» **What is required**: Look through the listing for the string "screenshot" and copy out every line that holds it.

» **The records**:
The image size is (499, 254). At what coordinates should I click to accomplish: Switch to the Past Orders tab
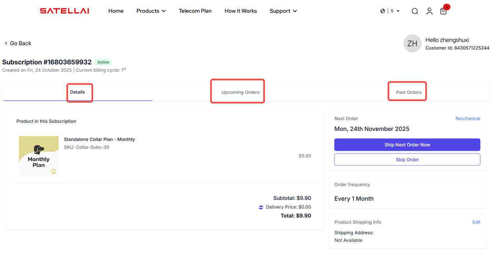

==

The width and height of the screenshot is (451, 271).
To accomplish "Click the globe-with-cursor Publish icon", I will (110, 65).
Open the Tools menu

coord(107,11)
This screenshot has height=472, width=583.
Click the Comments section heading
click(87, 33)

» **Exercise solution**:
The width and height of the screenshot is (451, 271).
This screenshot has height=472, width=583.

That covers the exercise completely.